Well, genius, we weren’t talking about blue cities were we? What you are trying to do now is a tactic known as “moving the goal posts”. I did not talk about cities because the conversation was not about cities. It was a conversation in a thread about Stand Your Ground, which is a state wide law (a couple guys seemed to have missed that point, so you at least aren’t alone) between you and FightinIrish, telling him to keep his criminals and rapists in the northern blue states so you and your southern red states could enjoy your utopian crime free lifestyle. Here was your quote in case you forgot:

[quote]Bauber wrote:

Good keep all the criminals up there too. We enjoy your states being infested with them, so they don’t come here.[/quote]

[quote]

You have no idea how much I make per year and is pretty brave of you to assume. [/quote]
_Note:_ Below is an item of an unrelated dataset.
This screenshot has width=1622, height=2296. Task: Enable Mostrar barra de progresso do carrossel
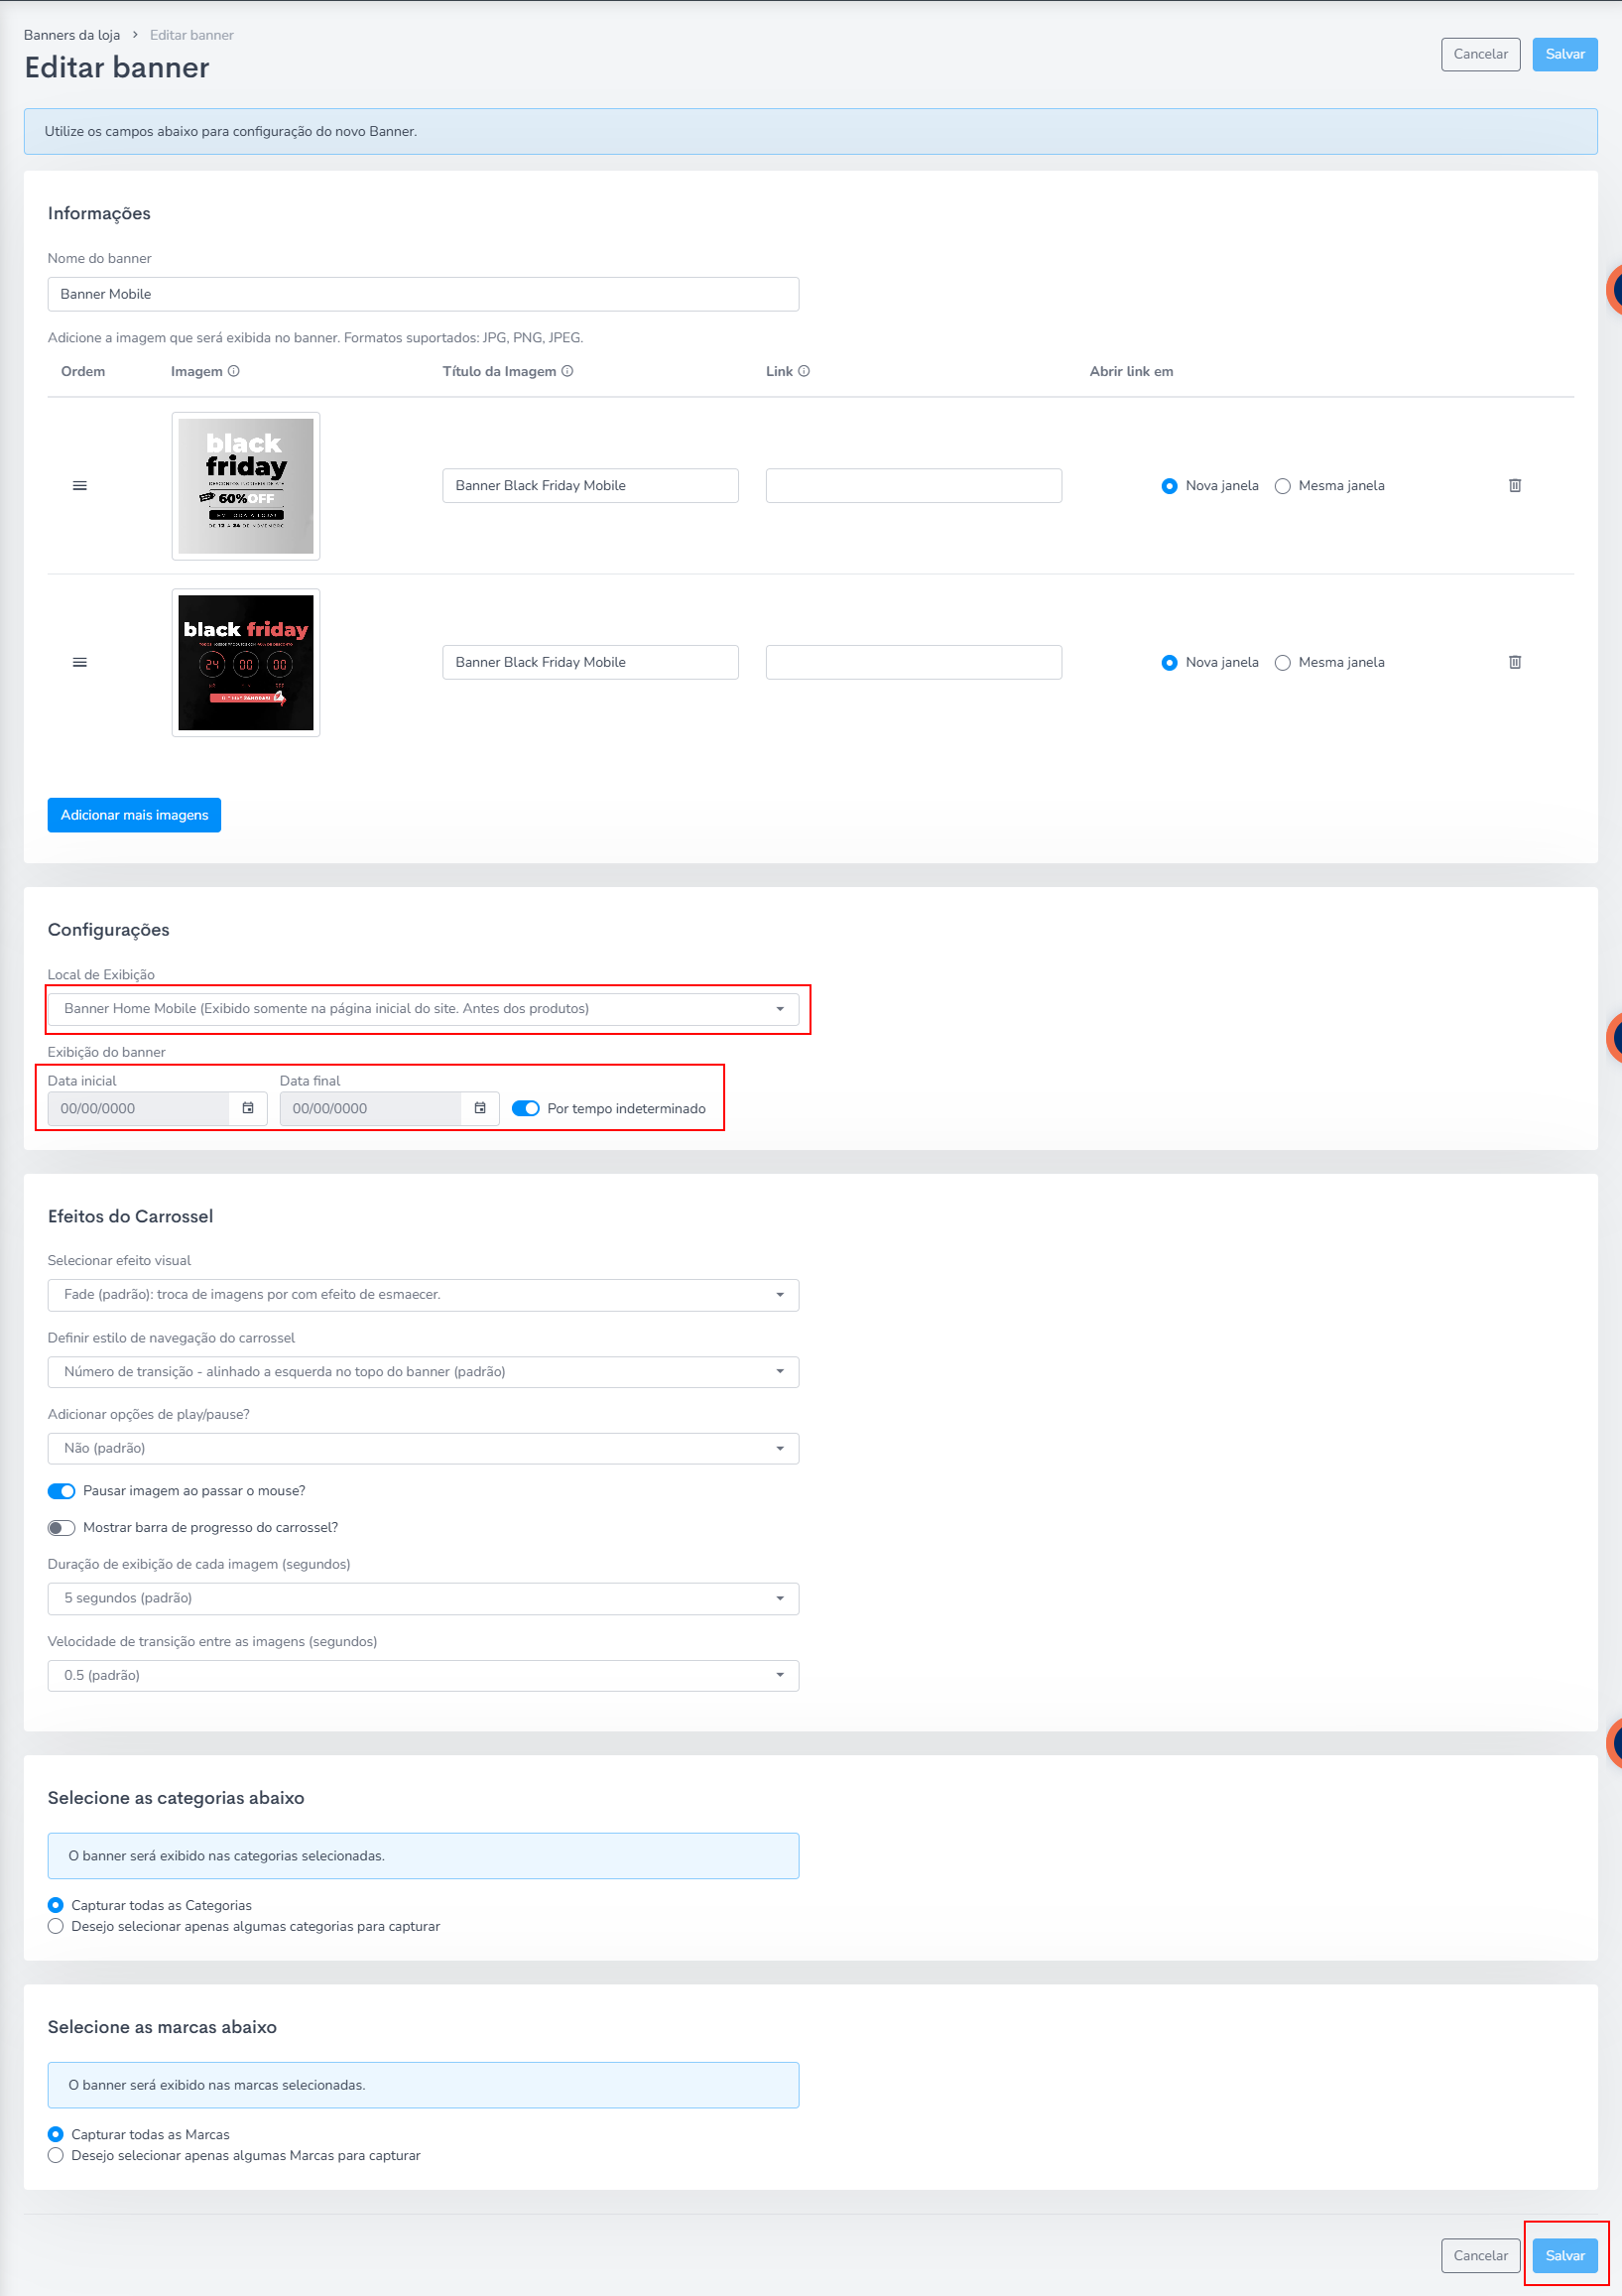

You claim to be 27 and in law school so yeah I am pretty confident in my brave assumption, unless you are a liar (not unreasonable). Perhaps you are one of those white unicorn law school students who also have a bashing side gig you operate while not under 60 hours of case law per week. Or maybe you just graduated and got hired at a firm putting you in the top 2% (again, a rarity). if so then congraulations man!! I love seeing people doing well at a young age. But I was also using statistics (you know, those scary facts) that only 2% or whatever the upper cutoff was actually have seen a tax increase (why that is the same cutoff for Mensa!!)…so yeah, I stick by my assumption…

I’m just going to post this so everyone can read it and let it sink in for a minute. I’m not going to post any "LOL"s or "hahahhahahahahhaha"s or point out how ridiculously off the reservation a statement like this would be. Nor am I going to explain to you the difference between a “tax” and other deductions that come out of your paycheck, because only an idiot would require such a simple distinction be made to them. Nor am I going to point out the fact that insurance premiums have been skyrocketing long before Obama was taking all your guns and precious commodities to hand out to the ghetto boys that support him and to actually attribute it to him is quite a dumb rock to stand on in the rising waters of intelligence. Nah, I’m not going to do any of that …

[quote]
Maybe I need to live in your world where blue states have low crime and taxes aren’t increasing. [/quote]

Yes, you should try living in the real world and not the one you’ve made up.

[quote]CroatianRage wrote:

[quote]countingbeans wrote:

[quote]CroatianRage wrote:

Sorry, I don’t think a lot of people understand how long it takes before the typical doctor is in the black after school.[/quote]

Yeah, and some in this thread don’t have a single clue as to how much work the typical doctor does to earn the salary they earn that goes to pay off school for the most part for the better part of a lifetime. [/quote]

Next time the 3AM ER doc is putting someone’s face back together after a DUI car wreck we can all insult their lack of awareness of vitamins and minerals.
[/quote]
Nutrition has to do with prevention and treatment of disease not acute injuries, which western medicine has done a good job with.